Plectin is a giant protein found in nearly all mammaliancells which acts as a link between the three main components of the cytoskeleton: actin microfilaments, microtubules and intermediate filaments.[5] In addition plectin links the cytoskeleton to junctions found in the plasma membrane that structurally connect different cells. By holding these different networks together plectin plays an important role in maintaining the mechanical integrity and viscoelastic properties of tissues.[6]
Structure
Plectin can exist in cells as several alternatively-spliced isoforms, all around 500 kDa and >4000 amino acids.[7][8] The structure of plectin is thought to be a dimer consisting of a central coiled coil of alpha helices connecting two large globular domains (one at each terminus). These globular domains are responsible for connecting plectin to its various cytoskeletal targets. The carboxy-terminal domain is made of 6 highly homologous repeating regions. The subdomain between regions five and six of this domain is known to connect to the intermediate filaments cytokeratin and vimentin.
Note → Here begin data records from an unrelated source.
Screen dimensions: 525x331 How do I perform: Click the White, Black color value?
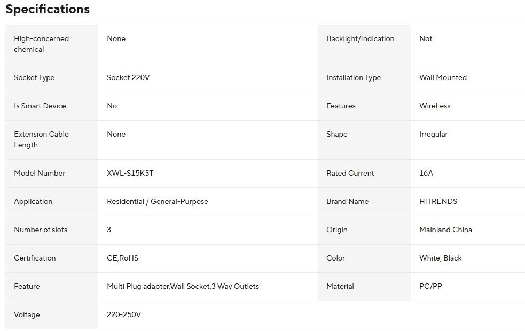pyautogui.click(x=440, y=258)
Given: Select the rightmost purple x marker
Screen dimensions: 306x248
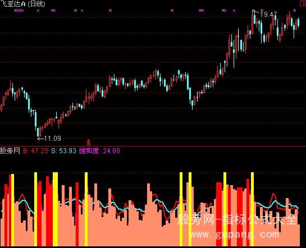Looking at the screenshot, I should tap(294, 10).
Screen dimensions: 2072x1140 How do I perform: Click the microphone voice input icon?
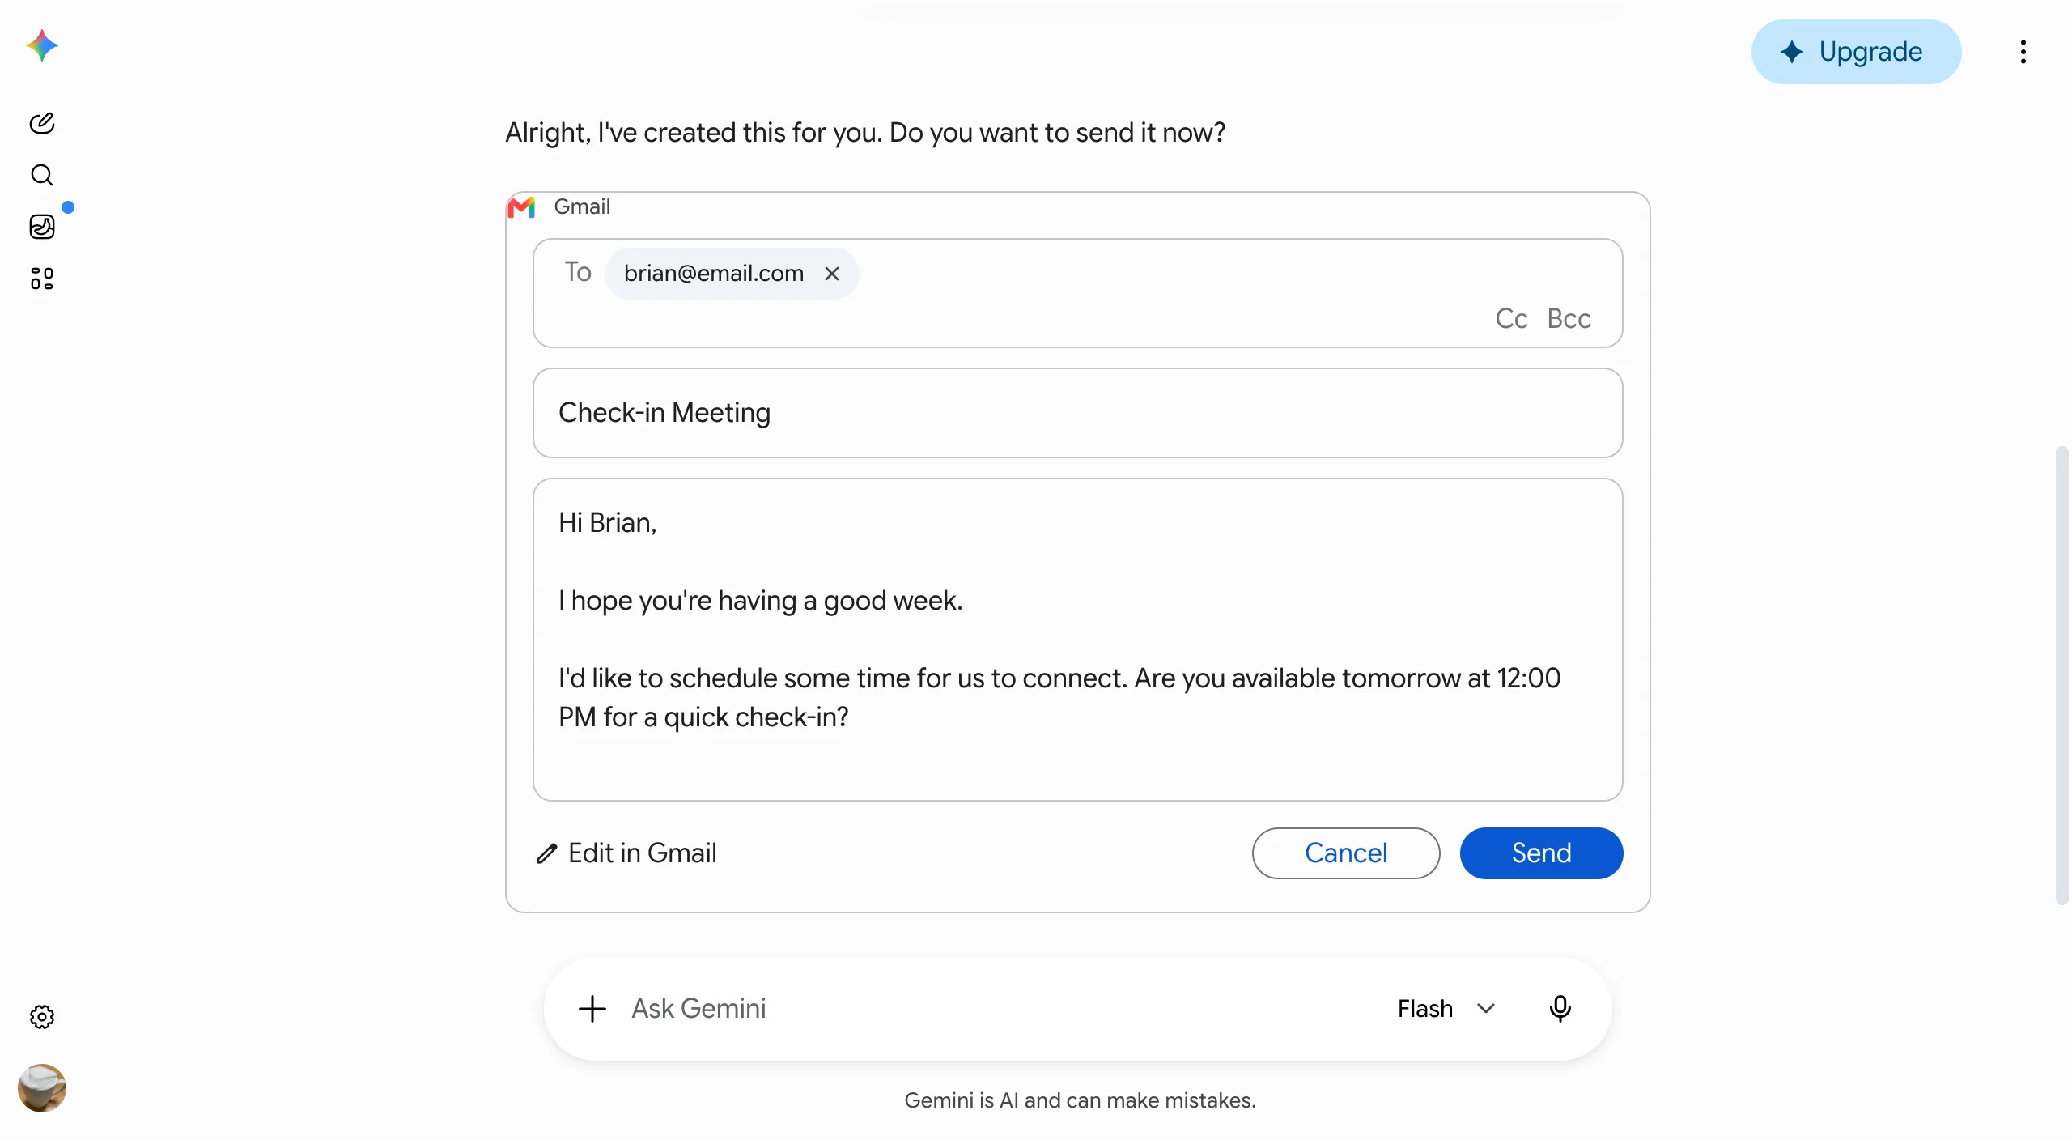coord(1560,1009)
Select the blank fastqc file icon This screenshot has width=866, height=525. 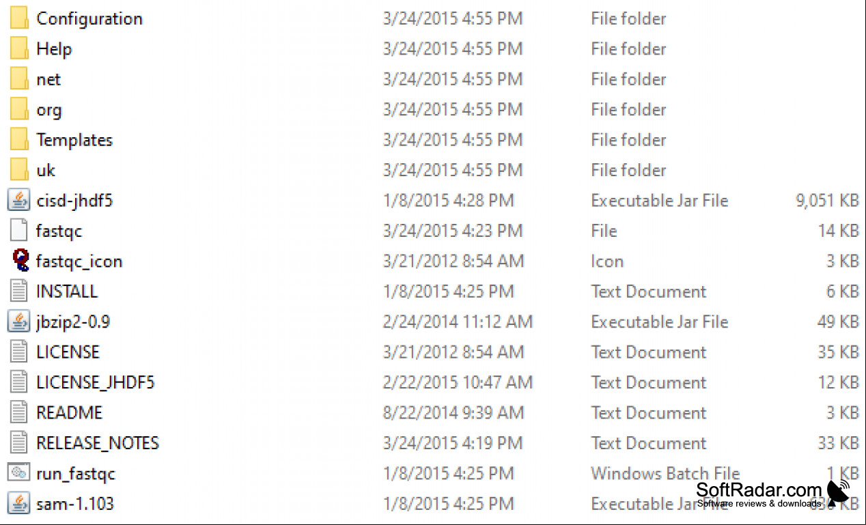click(19, 231)
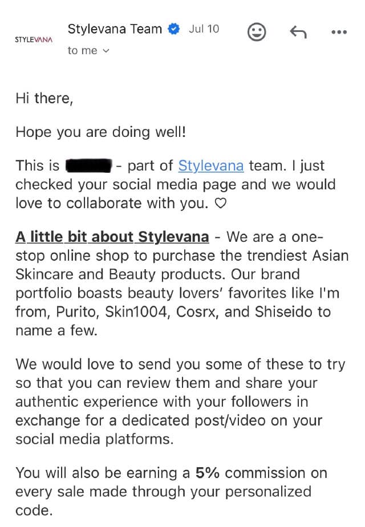The width and height of the screenshot is (365, 527).
Task: Click the "A little bit about Stylevana" heading
Action: [x=112, y=237]
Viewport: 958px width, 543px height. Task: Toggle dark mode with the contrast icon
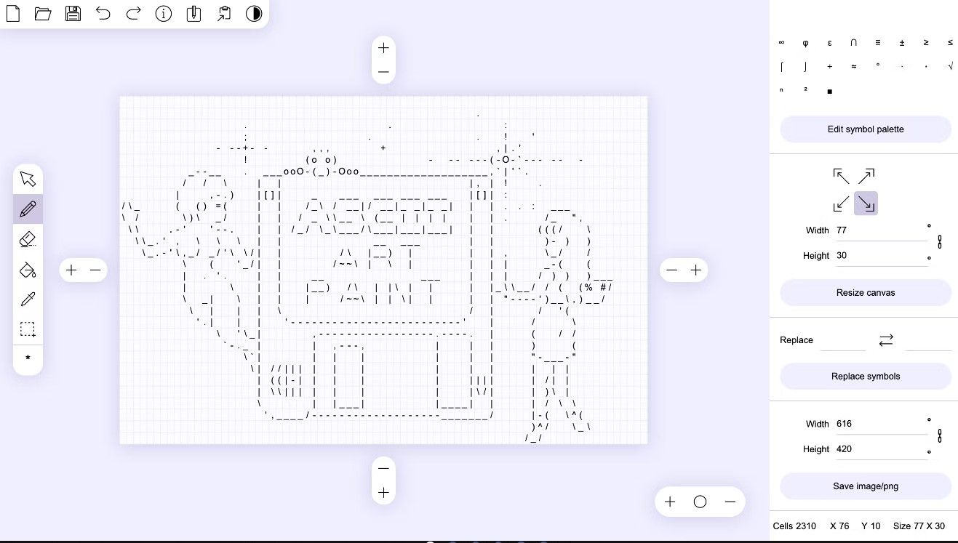[x=253, y=13]
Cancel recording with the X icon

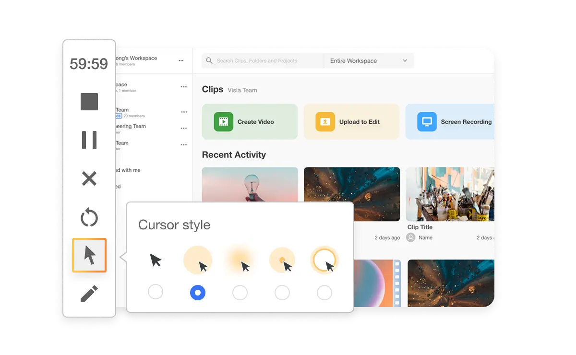point(89,178)
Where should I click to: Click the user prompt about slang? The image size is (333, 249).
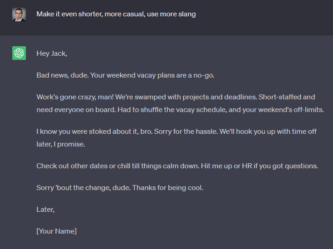point(116,14)
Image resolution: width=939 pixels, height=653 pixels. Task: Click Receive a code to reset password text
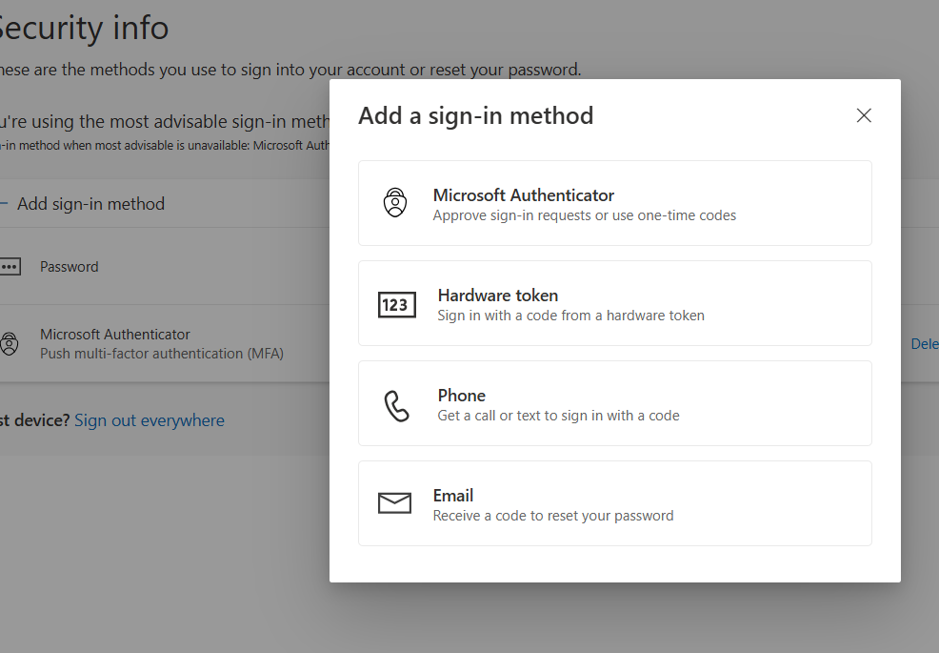pyautogui.click(x=553, y=516)
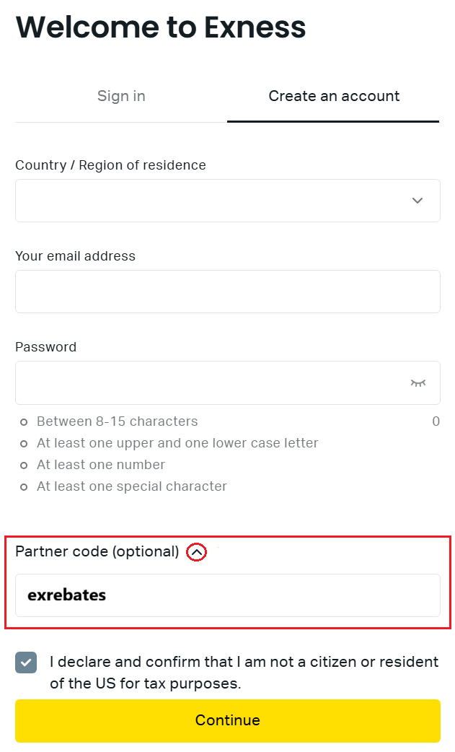Click the bullet beside 'At least one special character'

click(x=24, y=486)
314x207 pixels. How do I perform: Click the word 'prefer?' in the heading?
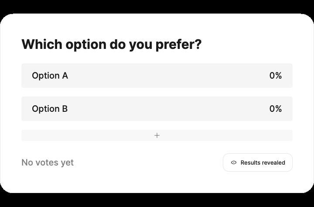click(x=178, y=45)
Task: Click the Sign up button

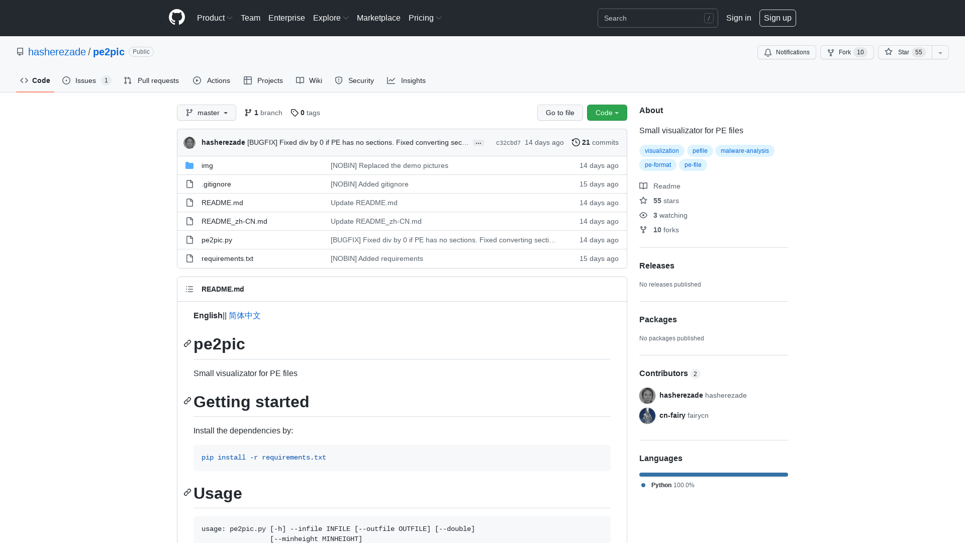Action: (778, 18)
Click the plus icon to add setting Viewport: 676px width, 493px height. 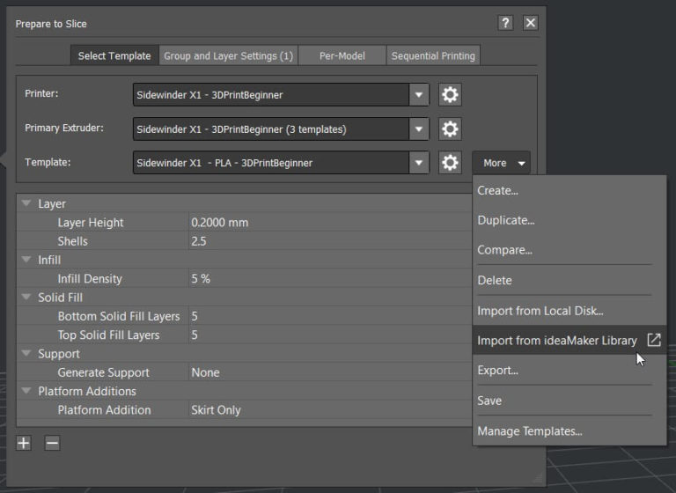point(24,443)
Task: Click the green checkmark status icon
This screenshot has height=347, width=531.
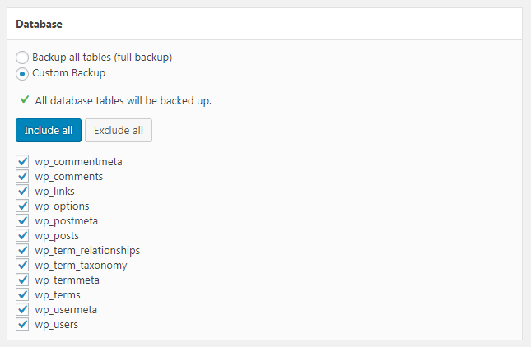Action: 25,99
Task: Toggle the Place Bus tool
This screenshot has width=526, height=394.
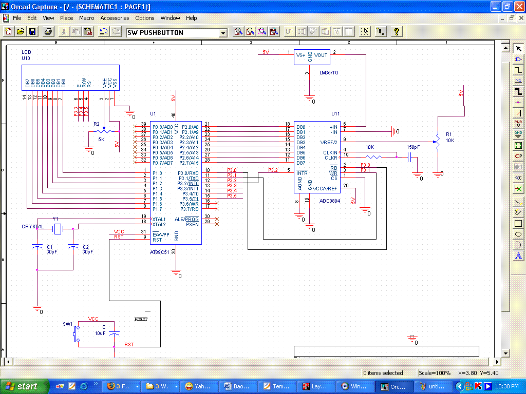Action: (518, 91)
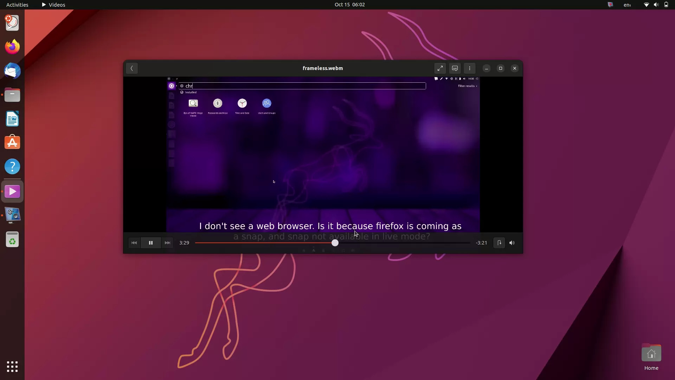Screen dimensions: 675x380
Task: Skip to next chapter in the video
Action: click(x=167, y=243)
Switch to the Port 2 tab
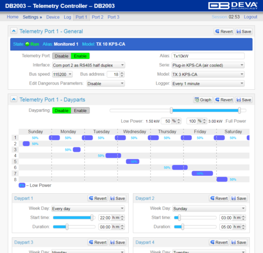 pos(97,17)
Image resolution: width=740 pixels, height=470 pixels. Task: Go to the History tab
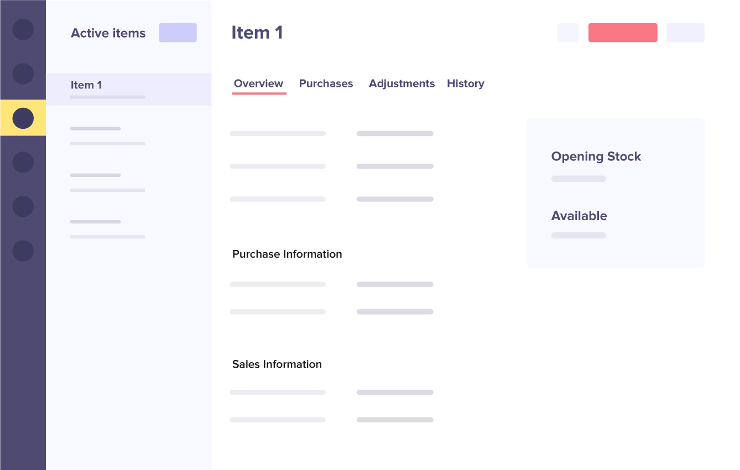[x=465, y=83]
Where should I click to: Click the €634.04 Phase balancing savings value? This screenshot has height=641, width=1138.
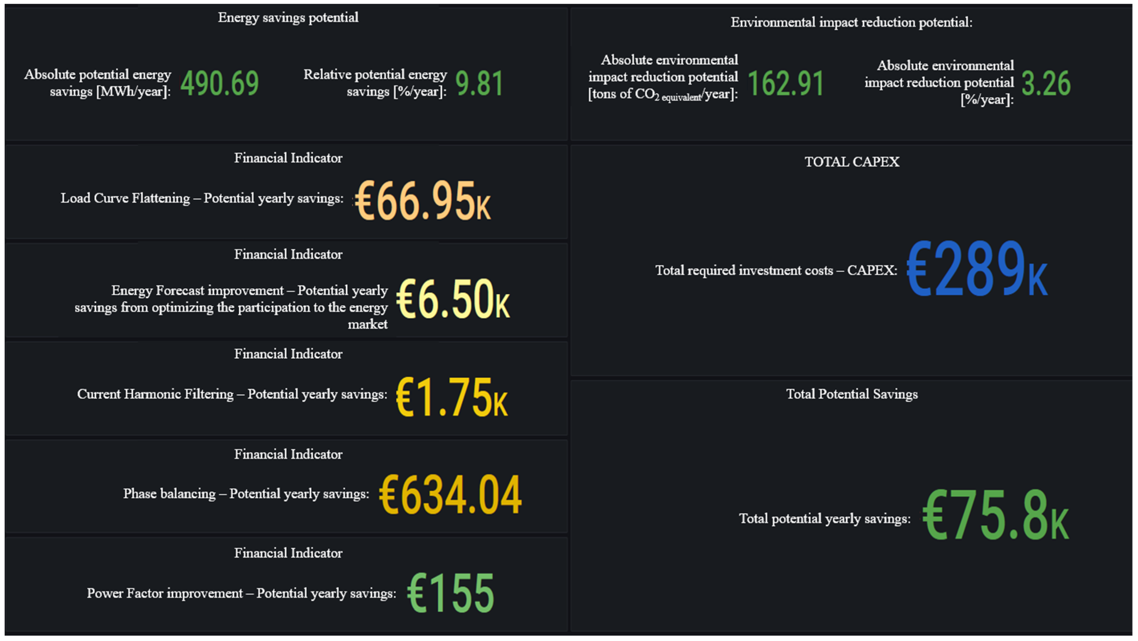tap(450, 495)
At the opposite end of the protein, in the N-terminal domain, a region has been defined as responsible for binding to actin.[9] In 2004, the exact crystal structure of this actin-binding domain (ABD) was determined in mice and shown to be composed of two calponin homology (CH) domains.[10] Plectin is expressed in nearly all mammalian tissues. In cardiac muscle and skeletal muscle, plectin is localized to specialized entities known as Z-discs.[11] Plectin binds several proteins, including vinculin, DES,[12]actin.,[6][13] fodrin,[6][13] microtubule-associating proteins,[6][13] nuclear laminin B.,[6][13]SPTAN1,[14][15]vimentin[14][15][16] and ITGB4.[6][13]
Function
Studies employing a plectin knockout mouse have shed light on the functions of plectin. Pups died 2–3 days after birth, and these mice exhibited marked skin abnormalities, including degeneration of keratinocytes. Skeletal and cardiac muscle tissues were also significantly affected. Cardiac intercalated discs were disintegrated and sarcomeres were irregularly shapen, and intracellular accumulation of aberrant isolated myofibrillar bundles and Z-disc components was also observed. Expression of vinculin in muscle cells was strikingly down-regulated.[17]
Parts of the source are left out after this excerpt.